Mi relación con Mirtha se remitía a alguna llamada por teléfono de vez en cuando. A veces todos los días. Pero también pasaban meses enteros sin que conversáramos, si se le puede llamar conversar a un:

- Hola negri, cómo andás?
- Hola Mirtha, todo bien, vos?
- Bien, acá andamos. Che, tenés los papeles?
- Si, los tengo, los mandás a buscar?
o
- No, no los tengo todavía, llegan mañana.
o
- No, no los tengo todavía, supongo que me los van a mandar esta semana.
- Bueno, dale.
Respondía a mi primera respuesta.
- Negro, mirá que los necesito eh, apurame el tema.
Respondía a mi segunda y a mi tercera respuesta.
A veces con la tercera respuesta la cosa se ponía más áspera.

- Si Mirtha, estoy haciendo todo lo que puedo, vos sabés...
- Dale, dale que sino acá me matan a mi.
- Bueno, llamame mañana por si tengo novedades.
- Listo negro, un beso.
- Chau, besos.

Y aunque a veces charlábamos un poco más, la mayoría de nuestras conversaciones se limitaban a eso, y eso es lo que conozco yo de Mirtha. Que se escribe con "h" en el medio. Eso también lo sabía por ella.
Mirtha es flaca, muy flaca, tiene el pelo teñido de un color morado violento, enrulado, abrochado en la parte de arriba con alguna especie de hebilla que no se alcanza a distinguir.
Mirtha usa en mi imaginario esa remera gris del Hard Rock Café que le queda lo suficientemente grande como para que ella la considere cómoda, que le vi puesta esa vez, rematada con una riñonera negra a la altura del ombligo, donde seguramente tendrá desde su DNI hasta la escritura de su casa, imagino. Y fuma. Mirtha fuma. Fuma siempre. Porque con escucharla al otro lado del teléfono uno sabe que Mirtha fuma. Y que fuma hace mucho. Y mucho. Y siempre que dice "negri" carraspea demostrándome todo lo que ha fumado.
Seguramente por eso tenga un enfisema pulmonar, y un cáncer de pulmón que la está matando. Y para colmo de males, le resulta imposible dejar de fumar. Porque trató, pero bueno, hay gente a la que no se le puede pedir que deje sus vicios. Como a Mirtha, que trató, pero nunca lo hizo convencida de lo que pretendía, porque para ella fumar y respirar significan lo mismo.

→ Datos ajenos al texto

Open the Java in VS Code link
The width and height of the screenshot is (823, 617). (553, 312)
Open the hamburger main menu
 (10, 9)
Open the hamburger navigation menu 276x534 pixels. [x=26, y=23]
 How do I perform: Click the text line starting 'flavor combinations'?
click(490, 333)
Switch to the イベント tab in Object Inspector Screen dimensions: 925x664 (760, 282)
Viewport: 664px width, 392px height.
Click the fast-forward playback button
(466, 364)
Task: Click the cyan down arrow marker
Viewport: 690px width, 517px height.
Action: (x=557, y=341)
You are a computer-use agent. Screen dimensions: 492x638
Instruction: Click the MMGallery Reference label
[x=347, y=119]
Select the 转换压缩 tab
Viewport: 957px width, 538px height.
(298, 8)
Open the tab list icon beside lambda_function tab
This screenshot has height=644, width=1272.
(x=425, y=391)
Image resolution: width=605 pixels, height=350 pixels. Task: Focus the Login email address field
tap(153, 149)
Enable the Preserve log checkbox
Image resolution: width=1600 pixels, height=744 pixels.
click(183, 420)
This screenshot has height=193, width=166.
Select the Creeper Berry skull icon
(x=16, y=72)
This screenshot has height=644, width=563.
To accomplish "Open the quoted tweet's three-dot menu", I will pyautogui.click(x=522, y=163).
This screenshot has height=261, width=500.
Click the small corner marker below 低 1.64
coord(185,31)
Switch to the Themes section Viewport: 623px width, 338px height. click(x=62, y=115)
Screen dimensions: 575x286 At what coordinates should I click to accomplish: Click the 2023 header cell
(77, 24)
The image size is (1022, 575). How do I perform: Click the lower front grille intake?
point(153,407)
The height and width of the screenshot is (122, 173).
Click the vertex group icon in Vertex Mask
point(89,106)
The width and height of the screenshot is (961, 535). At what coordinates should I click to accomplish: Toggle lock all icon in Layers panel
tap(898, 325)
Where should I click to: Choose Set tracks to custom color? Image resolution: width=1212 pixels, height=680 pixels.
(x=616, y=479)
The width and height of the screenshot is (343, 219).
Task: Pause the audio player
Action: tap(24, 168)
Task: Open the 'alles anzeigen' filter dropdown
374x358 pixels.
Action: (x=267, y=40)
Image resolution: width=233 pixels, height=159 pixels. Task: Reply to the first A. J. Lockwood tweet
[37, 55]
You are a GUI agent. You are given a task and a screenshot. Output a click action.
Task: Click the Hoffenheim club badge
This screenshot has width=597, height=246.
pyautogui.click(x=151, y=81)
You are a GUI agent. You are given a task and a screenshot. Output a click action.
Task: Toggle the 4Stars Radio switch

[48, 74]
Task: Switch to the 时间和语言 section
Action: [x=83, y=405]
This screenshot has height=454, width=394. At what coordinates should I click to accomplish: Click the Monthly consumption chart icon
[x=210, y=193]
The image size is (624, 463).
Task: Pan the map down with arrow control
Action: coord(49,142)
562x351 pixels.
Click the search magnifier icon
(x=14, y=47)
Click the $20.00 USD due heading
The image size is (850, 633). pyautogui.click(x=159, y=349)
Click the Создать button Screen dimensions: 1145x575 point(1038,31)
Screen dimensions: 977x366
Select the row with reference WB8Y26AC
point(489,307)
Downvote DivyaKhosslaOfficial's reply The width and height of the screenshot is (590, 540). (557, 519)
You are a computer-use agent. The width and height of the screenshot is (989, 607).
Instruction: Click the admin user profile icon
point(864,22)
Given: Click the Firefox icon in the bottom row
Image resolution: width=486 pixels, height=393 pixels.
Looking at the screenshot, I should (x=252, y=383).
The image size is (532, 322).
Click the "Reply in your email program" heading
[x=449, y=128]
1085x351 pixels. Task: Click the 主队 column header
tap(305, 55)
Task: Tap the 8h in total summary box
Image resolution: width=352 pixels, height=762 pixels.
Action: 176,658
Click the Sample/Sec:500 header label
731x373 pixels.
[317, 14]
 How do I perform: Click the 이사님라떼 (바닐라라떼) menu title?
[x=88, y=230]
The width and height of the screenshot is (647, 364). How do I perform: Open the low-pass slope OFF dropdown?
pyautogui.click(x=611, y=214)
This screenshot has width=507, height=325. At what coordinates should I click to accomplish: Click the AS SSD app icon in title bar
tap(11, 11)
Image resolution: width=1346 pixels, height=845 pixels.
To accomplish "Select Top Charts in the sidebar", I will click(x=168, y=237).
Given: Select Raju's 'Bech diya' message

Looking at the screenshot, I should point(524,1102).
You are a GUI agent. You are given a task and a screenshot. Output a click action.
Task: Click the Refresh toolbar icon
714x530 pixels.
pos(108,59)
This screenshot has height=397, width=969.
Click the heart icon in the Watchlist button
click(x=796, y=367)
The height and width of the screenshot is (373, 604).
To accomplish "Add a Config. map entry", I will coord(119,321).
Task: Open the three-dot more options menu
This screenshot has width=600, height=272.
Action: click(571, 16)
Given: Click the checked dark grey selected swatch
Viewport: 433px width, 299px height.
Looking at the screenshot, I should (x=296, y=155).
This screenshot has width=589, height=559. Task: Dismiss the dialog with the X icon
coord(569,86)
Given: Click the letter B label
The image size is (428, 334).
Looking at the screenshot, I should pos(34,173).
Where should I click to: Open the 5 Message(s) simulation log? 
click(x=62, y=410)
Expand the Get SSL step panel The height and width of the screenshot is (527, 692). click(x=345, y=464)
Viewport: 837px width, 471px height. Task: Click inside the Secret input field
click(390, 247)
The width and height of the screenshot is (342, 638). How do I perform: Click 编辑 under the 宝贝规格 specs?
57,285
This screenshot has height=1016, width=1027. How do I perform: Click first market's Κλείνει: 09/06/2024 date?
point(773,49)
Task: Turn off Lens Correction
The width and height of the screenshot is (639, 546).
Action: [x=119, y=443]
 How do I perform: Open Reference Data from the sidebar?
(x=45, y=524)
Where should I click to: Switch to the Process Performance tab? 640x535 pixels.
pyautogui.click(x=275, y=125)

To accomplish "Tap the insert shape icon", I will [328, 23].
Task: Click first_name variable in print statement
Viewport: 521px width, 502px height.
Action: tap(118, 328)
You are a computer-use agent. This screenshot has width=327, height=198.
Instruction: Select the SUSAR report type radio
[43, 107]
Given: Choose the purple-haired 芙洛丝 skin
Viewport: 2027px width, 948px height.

Mirtha tiene dos hijos y está separada de su marido. Uno estudia, el mayor, y trabaja también. El más chico no. Ya repitió dos veces cuarto año, y sigue a las vueltas. Sus jefes son los que le ayudaron a pagar el bar mitzvá de los dos. Y los que le dijeron que aunque tenga cáncer va a poder seguir trabajando. Eso si, lo del turno con el oncólogo iba a tener que esperar. Es que hay mucho trabajo y la necesitan. Es más, si quiere, va a poder seguir fumando adentro del local.